陽菜の言う通り、私がここに留まる必要はない。私が出した答えは、一つだ。
「いや、ここに残る」
この街に残る。それが私の答えだ。
「もう少し、明日香と一緒にいたい。明日香がどう生きるのか、それを見てみたい」
それは、身勝手な好奇心とも取られかねないだろう。限りある寿命の中で、彼女がどう生きるのか、何を残すのか。私はそれに興味が湧いた。
「いいの?ここは結構狙われるから、アガーシャみたいなのが、また来るかもしれないわよ?」
「構わないさ。降りかかる火の粉は払う。それだけだ」
むしろ、追手の迎撃は慣れている。別に慣れたくて慣れたわけではないが、どこにいてもやることは同じだ。
「そう、じゃ日和にもそう伝えておくわ。それじゃ、おやすみなさい」
陽菜はあまり驚いた素振りは見せず、空いた皿を片付けてその場を立ち去った。こちらがどう答えても大丈夫なように準備でもしていたのだろうか。
「じゃ、これからよろしくね。伊織ちゃん」
陽菜は皿の回収に来た寧音を連れて帰る間際、そう言い残した。いつか、明日香を連れて旅行に行くのも悪くないかもしれない。彼女の時間は限られているからこそ、輝いてるものにしてあげたい。
それが、私が抱いた最初の願いなのかもしれない。
家族を奪われ、住む場所も奪われ、ひたすら逃げることしかできなかった私が、抱いた最初の願い。

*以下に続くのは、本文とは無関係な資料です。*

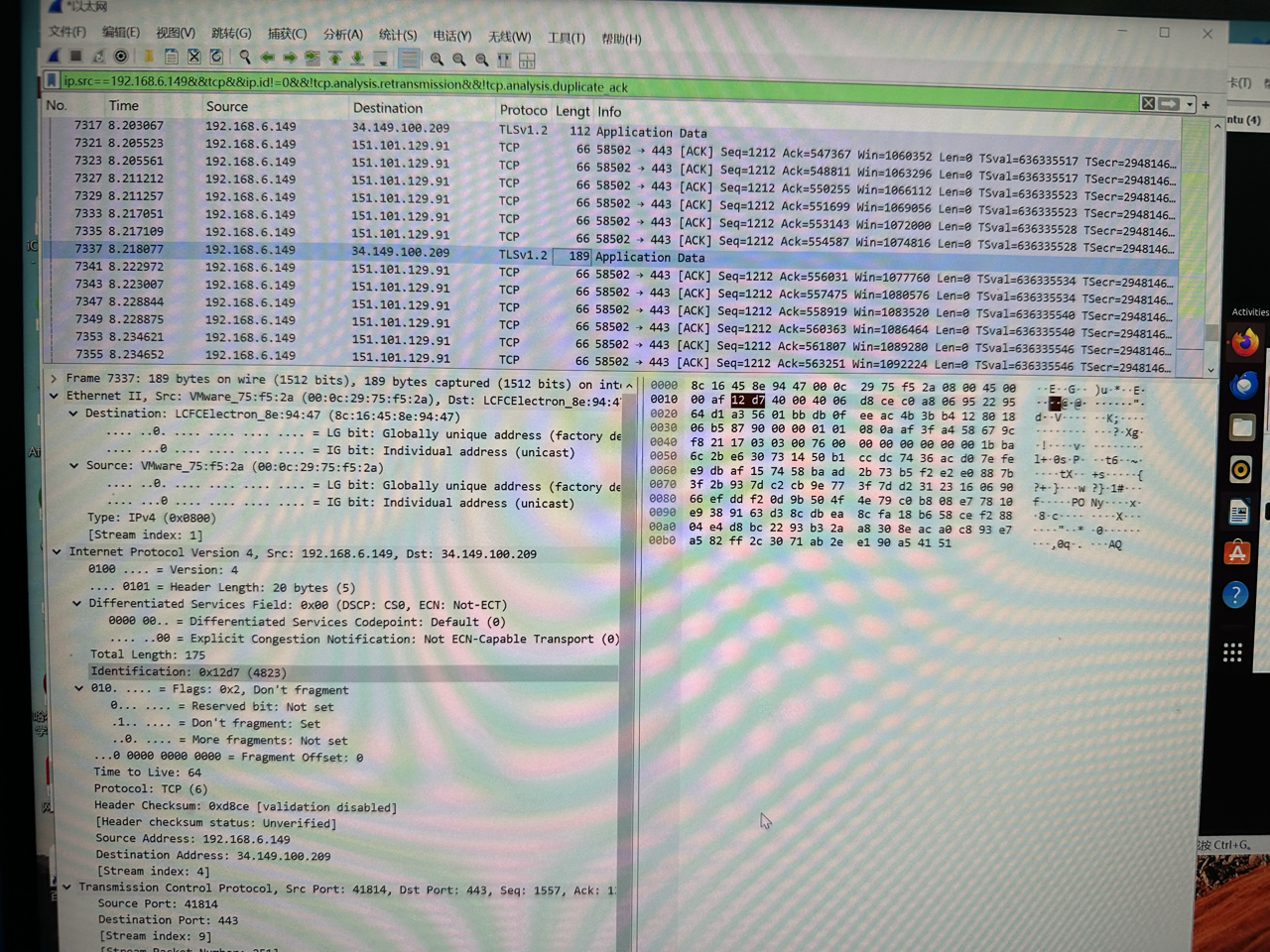Start a new packet capture (shark fin icon)
The image size is (1270, 952).
[x=55, y=57]
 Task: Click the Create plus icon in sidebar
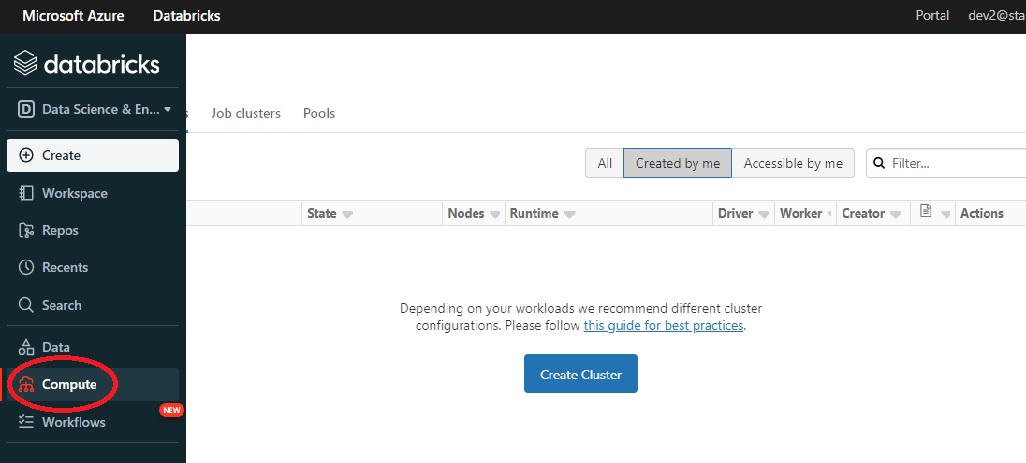click(27, 155)
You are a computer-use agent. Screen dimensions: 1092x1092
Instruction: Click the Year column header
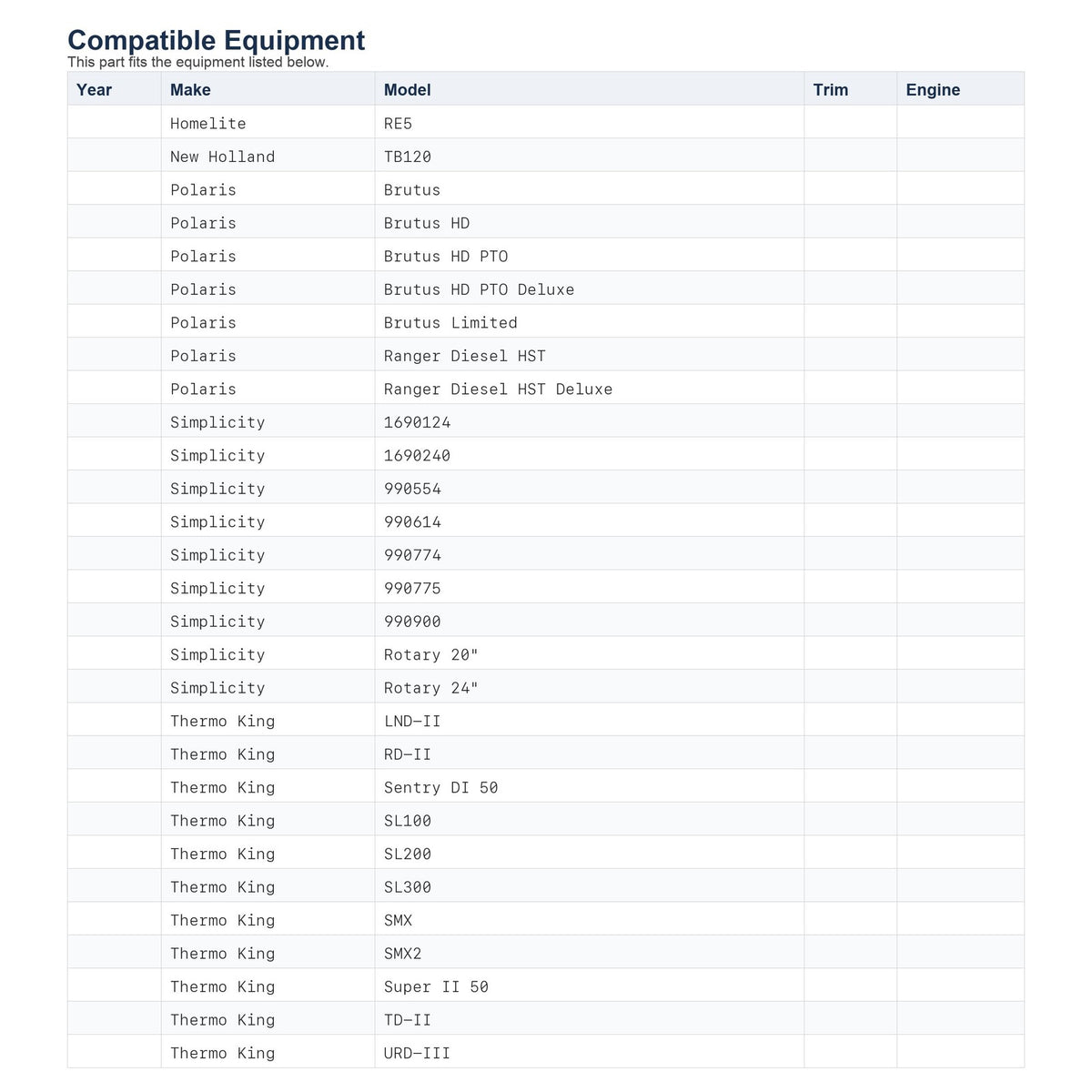tap(114, 89)
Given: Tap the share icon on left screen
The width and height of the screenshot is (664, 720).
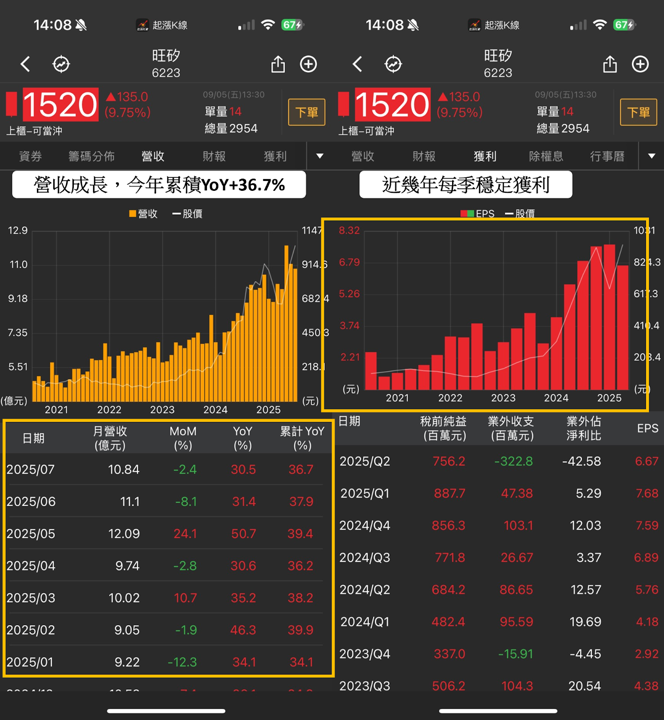Looking at the screenshot, I should pyautogui.click(x=278, y=64).
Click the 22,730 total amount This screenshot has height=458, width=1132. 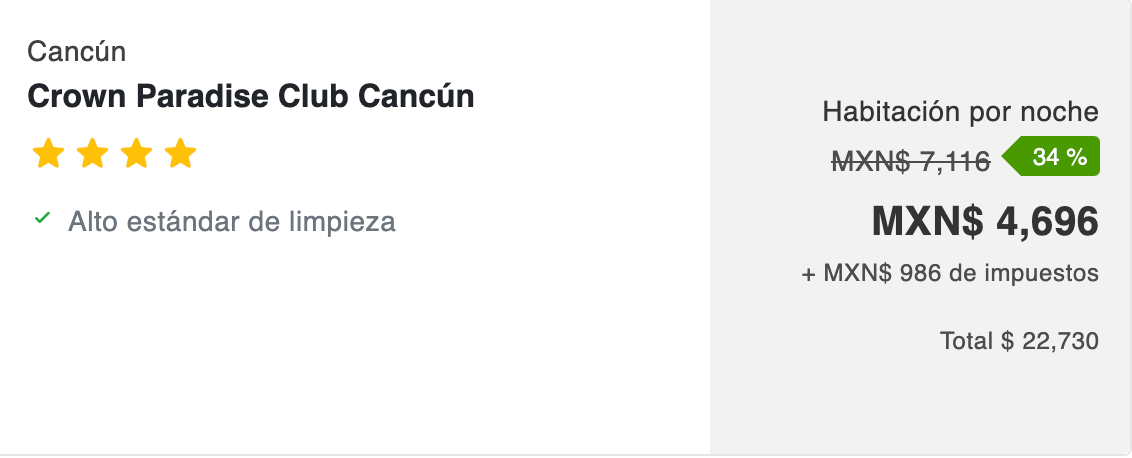[1061, 341]
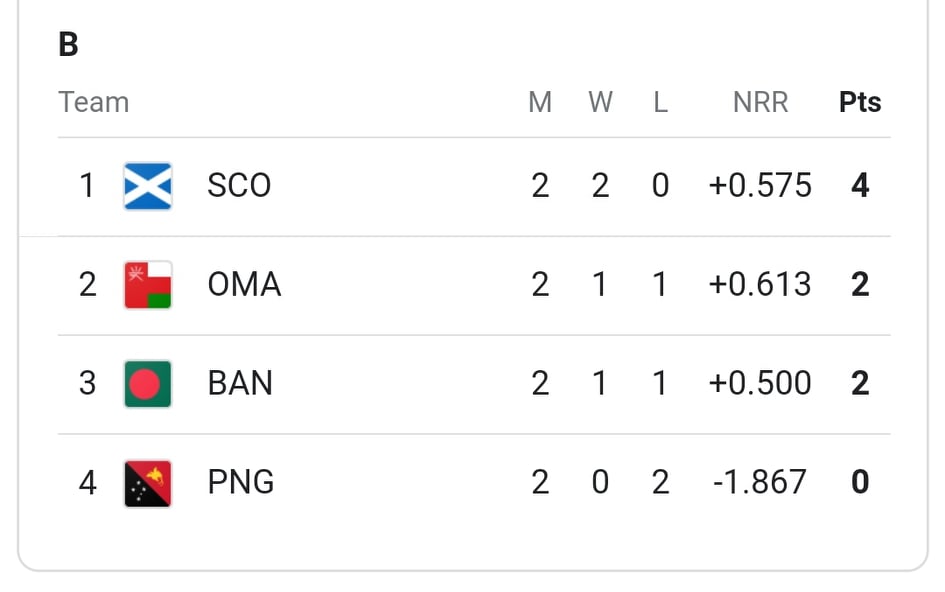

私はこの願いを胸に、頑張って生きていこうと思う。どんな手を使ってでも私を生かそうとしてくれた姉さんに顔向けできるように。限られた時間の中で、彼女が楽しかったと笑っていられるような楽しい思い出を作ってあげたいと思った。
そして私は眠りに就く。明日香とのこれからに備えて、初めて抱いた願いを叶えるために。
こういう、ワクワクしたような、眩しい感情を、人は『希望』と呼ぶのだろう。